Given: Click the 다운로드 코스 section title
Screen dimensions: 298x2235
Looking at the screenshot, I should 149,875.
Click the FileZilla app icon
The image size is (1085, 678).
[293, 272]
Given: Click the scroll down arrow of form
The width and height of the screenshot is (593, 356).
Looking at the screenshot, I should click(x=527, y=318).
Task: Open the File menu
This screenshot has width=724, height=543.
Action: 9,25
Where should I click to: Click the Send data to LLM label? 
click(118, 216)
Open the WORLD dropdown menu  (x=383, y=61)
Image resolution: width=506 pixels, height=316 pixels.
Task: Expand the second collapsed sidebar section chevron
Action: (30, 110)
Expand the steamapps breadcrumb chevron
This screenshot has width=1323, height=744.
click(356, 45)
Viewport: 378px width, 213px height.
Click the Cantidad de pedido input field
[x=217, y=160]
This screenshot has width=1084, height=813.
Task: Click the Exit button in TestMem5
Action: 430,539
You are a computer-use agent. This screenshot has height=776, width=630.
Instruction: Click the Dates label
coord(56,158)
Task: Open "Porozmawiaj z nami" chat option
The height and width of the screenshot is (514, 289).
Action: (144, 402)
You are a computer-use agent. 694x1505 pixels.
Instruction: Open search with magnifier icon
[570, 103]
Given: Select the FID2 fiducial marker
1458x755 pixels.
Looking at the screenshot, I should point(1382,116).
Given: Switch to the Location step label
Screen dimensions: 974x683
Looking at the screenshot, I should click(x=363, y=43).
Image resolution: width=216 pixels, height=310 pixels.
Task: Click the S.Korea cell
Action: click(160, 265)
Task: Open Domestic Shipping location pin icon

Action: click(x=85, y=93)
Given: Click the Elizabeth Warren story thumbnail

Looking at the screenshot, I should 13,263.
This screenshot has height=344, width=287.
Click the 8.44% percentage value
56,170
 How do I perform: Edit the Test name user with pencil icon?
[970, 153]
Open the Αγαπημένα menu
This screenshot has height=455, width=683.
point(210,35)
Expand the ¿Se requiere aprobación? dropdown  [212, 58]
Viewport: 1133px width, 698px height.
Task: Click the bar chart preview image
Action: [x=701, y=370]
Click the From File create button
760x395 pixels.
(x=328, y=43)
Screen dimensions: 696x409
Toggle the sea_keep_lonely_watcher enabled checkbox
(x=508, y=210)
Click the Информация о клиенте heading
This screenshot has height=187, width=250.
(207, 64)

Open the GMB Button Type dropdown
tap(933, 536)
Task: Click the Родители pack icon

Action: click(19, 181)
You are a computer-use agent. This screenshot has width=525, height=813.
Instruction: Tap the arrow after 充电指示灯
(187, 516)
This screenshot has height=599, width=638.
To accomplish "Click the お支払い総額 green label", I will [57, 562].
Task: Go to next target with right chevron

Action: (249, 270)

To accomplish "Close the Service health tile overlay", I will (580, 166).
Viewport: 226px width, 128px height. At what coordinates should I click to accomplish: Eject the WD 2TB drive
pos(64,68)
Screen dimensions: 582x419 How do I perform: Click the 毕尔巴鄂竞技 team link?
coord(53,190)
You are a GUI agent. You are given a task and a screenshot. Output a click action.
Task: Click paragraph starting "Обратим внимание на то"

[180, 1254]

• Exercise instructions: Repeat every one of the entries above word for word.

• Completed task:
Given: Click the 다운로드 코스 section title
Screen dimensions: 298x2235
Looking at the screenshot, I should 149,875.
Click the FileZilla app icon
The image size is (1085, 678).
[293, 272]
Given: Click the scroll down arrow of form
The width and height of the screenshot is (593, 356).
Looking at the screenshot, I should click(x=527, y=318).
Task: Open the File menu
This screenshot has width=724, height=543.
Action: 9,25
Where should I click to: Click the Send data to LLM label? 
click(118, 216)
Open the WORLD dropdown menu  (x=383, y=61)
Image resolution: width=506 pixels, height=316 pixels.
Task: Expand the second collapsed sidebar section chevron
Action: (30, 110)
Expand the steamapps breadcrumb chevron
This screenshot has width=1323, height=744.
click(356, 45)
Viewport: 378px width, 213px height.
Click the Cantidad de pedido input field
[x=217, y=160]
This screenshot has width=1084, height=813.
Task: Click the Exit button in TestMem5
Action: 430,539
You are a computer-use agent. This screenshot has height=776, width=630.
Instruction: Click the Dates label
coord(56,158)
Task: Open "Porozmawiaj z nami" chat option
The height and width of the screenshot is (514, 289).
Action: (144, 402)
You are a computer-use agent. 694x1505 pixels.
Instruction: Open search with magnifier icon
[570, 103]
Given: Select the FID2 fiducial marker
1458x755 pixels.
Looking at the screenshot, I should point(1382,116).
Given: Switch to the Location step label
Screen dimensions: 974x683
Looking at the screenshot, I should click(x=363, y=43).
Image resolution: width=216 pixels, height=310 pixels.
Task: Click the S.Korea cell
Action: click(160, 265)
Task: Open Domestic Shipping location pin icon

Action: click(x=85, y=93)
Given: Click the Elizabeth Warren story thumbnail

Looking at the screenshot, I should 13,263.
This screenshot has height=344, width=287.
Click the 8.44% percentage value
56,170
 How do I perform: Edit the Test name user with pencil icon?
[970, 153]
Open the Αγαπημένα menu
This screenshot has height=455, width=683.
point(210,35)
Expand the ¿Se requiere aprobación? dropdown  [212, 58]
Viewport: 1133px width, 698px height.
Task: Click the bar chart preview image
Action: [x=701, y=370]
Click the From File create button
760x395 pixels.
(x=328, y=43)
Screen dimensions: 696x409
Toggle the sea_keep_lonely_watcher enabled checkbox
(x=508, y=210)
Click the Информация о клиенте heading
This screenshot has height=187, width=250.
(207, 64)

Open the GMB Button Type dropdown
tap(933, 536)
Task: Click the Родители pack icon

Action: click(19, 181)
You are a computer-use agent. This screenshot has width=525, height=813.
Instruction: Tap the arrow after 充电指示灯
(187, 516)
This screenshot has height=599, width=638.
To accomplish "Click the お支払い総額 green label", I will [57, 562].
Task: Go to next target with right chevron

Action: (249, 270)

To accomplish "Close the Service health tile overlay", I will (580, 166).
Viewport: 226px width, 128px height. At what coordinates should I click to accomplish: Eject the WD 2TB drive
pos(64,68)
Screen dimensions: 582x419 How do I perform: Click the 毕尔巴鄂竞技 team link?
coord(53,190)
You are a GUI agent. You are given a task and a screenshot. Output a click action.
Task: Click paragraph starting "Обратим внимание на то"

[180, 1254]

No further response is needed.